[BEGIN Excerpted data]

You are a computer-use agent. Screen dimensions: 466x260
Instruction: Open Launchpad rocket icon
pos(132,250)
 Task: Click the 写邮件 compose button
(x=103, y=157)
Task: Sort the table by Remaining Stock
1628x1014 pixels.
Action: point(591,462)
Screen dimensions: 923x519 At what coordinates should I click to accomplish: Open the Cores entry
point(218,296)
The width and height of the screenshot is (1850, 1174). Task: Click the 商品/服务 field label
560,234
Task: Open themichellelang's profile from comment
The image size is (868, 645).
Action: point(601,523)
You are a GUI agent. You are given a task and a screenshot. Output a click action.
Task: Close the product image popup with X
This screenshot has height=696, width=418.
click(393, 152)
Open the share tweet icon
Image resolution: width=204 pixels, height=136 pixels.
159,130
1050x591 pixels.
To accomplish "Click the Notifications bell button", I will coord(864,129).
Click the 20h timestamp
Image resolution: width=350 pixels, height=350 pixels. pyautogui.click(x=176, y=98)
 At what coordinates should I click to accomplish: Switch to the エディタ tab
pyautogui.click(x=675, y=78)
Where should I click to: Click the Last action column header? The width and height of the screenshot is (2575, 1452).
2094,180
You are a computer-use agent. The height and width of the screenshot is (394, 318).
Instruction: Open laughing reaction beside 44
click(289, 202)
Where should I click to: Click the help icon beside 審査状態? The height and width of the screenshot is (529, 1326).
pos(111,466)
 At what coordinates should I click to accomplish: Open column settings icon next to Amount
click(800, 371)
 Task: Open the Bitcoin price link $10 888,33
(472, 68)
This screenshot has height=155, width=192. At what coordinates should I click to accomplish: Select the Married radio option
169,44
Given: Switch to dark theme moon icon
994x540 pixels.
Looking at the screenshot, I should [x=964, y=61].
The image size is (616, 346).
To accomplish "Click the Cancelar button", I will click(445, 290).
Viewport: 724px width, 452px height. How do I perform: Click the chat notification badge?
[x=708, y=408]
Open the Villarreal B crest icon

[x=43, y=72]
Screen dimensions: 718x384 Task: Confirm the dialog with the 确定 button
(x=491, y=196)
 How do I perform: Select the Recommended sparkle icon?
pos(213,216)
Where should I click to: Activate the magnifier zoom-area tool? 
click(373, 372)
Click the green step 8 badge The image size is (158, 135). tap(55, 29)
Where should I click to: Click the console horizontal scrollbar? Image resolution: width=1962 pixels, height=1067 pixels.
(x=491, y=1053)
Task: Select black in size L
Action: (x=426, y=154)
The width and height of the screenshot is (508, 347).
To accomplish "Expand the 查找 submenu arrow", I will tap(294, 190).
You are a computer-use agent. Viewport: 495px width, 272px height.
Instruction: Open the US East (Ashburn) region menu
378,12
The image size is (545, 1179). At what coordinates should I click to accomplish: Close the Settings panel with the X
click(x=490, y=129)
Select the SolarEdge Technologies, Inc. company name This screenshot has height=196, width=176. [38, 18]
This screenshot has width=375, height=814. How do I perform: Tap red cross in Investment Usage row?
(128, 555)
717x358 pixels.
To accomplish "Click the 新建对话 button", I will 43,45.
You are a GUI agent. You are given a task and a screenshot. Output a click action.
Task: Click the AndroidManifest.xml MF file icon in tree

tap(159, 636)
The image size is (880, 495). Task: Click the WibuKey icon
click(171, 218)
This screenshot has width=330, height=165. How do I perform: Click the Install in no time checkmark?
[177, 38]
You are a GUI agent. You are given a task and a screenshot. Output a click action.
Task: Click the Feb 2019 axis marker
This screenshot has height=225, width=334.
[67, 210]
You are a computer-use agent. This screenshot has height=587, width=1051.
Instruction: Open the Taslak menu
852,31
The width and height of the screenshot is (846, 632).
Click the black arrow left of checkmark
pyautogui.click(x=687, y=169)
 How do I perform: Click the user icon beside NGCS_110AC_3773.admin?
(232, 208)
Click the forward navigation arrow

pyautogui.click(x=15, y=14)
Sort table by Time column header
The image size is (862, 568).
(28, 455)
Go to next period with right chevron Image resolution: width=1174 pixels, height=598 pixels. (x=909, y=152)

[END Excerpted data]

**Exercise aim:**
Recast the listing above as a JSON list of strings, with one string for each line and the blank lines left out.

**The solution:**
[
  "You are a computer-use agent. Screen dimensions: 466x260",
  "Instruction: Open Launchpad rocket icon",
  "pos(132,250)",
  " Task: Click the 写邮件 compose button",
  "(x=103, y=157)",
  "Task: Sort the table by Remaining Stock",
  "1628x1014 pixels.",
  "Action: point(591,462)",
  "Screen dimensions: 923x519 At what coordinates should I click to accomplish: Open the Cores entry",
  "point(218,296)",
  "The width and height of the screenshot is (1850, 1174). Task: Click the 商品/服务 field label",
  "560,234",
  "Task: Open themichellelang's profile from comment",
  "The image size is (868, 645).",
  "Action: point(601,523)",
  "You are a GUI agent. You are given a task and a screenshot. Output a click action.",
  "Task: Close the product image popup with X",
  "This screenshot has height=696, width=418.",
  "click(393, 152)",
  "Open the share tweet icon",
  "Image resolution: width=204 pixels, height=136 pixels.",
  "159,130",
  "1050x591 pixels.",
  "To accomplish \"Click the Notifications bell button\", I will coord(864,129).",
  "Click the 20h timestamp",
  "Image resolution: width=350 pixels, height=350 pixels. pyautogui.click(x=176, y=98)",
  " At what coordinates should I click to accomplish: Switch to the エディタ tab",
  "pyautogui.click(x=675, y=78)",
  "Where should I click to: Click the Last action column header? The width and height of the screenshot is (2575, 1452).",
  "2094,180",
  "You are a computer-use agent. The height and width of the screenshot is (394, 318).",
  "Instruction: Open laughing reaction beside 44",
  "click(289, 202)",
  "Where should I click to: Click the help icon beside 審査状態? The height and width of the screenshot is (529, 1326).",
  "pos(111,466)",
  " At what coordinates should I click to accomplish: Open column settings icon next to Amount",
  "click(800, 371)",
  " Task: Open the Bitcoin price link $10 888,33",
  "(472, 68)",
  "This screenshot has height=155, width=192. At what coordinates should I click to accomplish: Select the Married radio option",
  "169,44",
  "Given: Switch to dark theme moon icon",
  "994x540 pixels.",
  "Looking at the screenshot, I should [x=964, y=61].",
  "The image size is (616, 346).",
  "To accomplish \"Click the Cancelar button\", I will click(445, 290).",
  "Viewport: 724px width, 452px height. How do I perform: Click the chat notification badge?",
  "[x=708, y=408]",
  "Open the Villarreal B crest icon",
  "[x=43, y=72]",
  "Screen dimensions: 718x384 Task: Confirm the dialog with the 确定 button",
  "(x=491, y=196)",
  " How do I perform: Select the Recommended sparkle icon?",
  "pos(213,216)",
  "Where should I click to: Activate the magnifier zoom-area tool? ",
  "click(373, 372)",
  "Click the green step 8 badge The image size is (158, 135). tap(55, 29)",
  "Where should I click to: Click the console horizontal scrollbar? Image resolution: width=1962 pixels, height=1067 pixels.",
  "(x=491, y=1053)",
  "Task: Select black in size L",
  "Action: (x=426, y=154)",
  "The width and height of the screenshot is (508, 347).",
  "To accomplish \"Expand the 查找 submenu arrow\", I will tap(294, 190).",
  "You are a computer-use agent. Viewport: 495px width, 272px height.",
  "Instruction: Open the US East (Ashburn) region menu",
  "378,12",
  "The image size is (545, 1179). At what coordinates should I click to accomplish: Close the Settings panel with the X",
  "click(x=490, y=129)",
  "Select the SolarEdge Technologies, Inc. company name This screenshot has height=196, width=176. [38, 18]",
  "This screenshot has width=375, height=814. How do I perform: Tap red cross in Investment Usage row?",
  "(128, 555)",
  "717x358 pixels.",
  "To accomplish \"Click the 新建对话 button\", I will 43,45.",
  "You are a GUI agent. You are given a task and a screenshot. Output a click action.",
  "Task: Click the AndroidManifest.xml MF file icon in tree",
  "tap(159, 636)",
  "The image size is (880, 495). Task: Click the WibuKey icon",
  "click(171, 218)",
  "This screenshot has width=330, height=165. How do I perform: Click the Install in no time checkmark?",
  "[177, 38]",
  "You are a GUI agent. You are given a task and a screenshot. Output a click action.",
  "Task: Click the Feb 2019 axis marker",
  "This screenshot has height=225, width=334.",
  "[67, 210]",
  "You are a computer-use agent. This screenshot has height=587, width=1051.",
  "Instruction: Open the Taslak menu",
  "852,31",
  "The width and height of the screenshot is (846, 632).",
  "Click the black arrow left of checkmark",
  "pyautogui.click(x=687, y=169)",
  " How do I perform: Click the user icon beside NGCS_110AC_3773.admin?",
  "(232, 208)",
  "Click the forward navigation arrow",
  "pyautogui.click(x=15, y=14)",
  "Sort table by Time column header",
  "The image size is (862, 568).",
  "(28, 455)",
  "Go to next period with right chevron Image resolution: width=1174 pixels, height=598 pixels. (x=909, y=152)"
]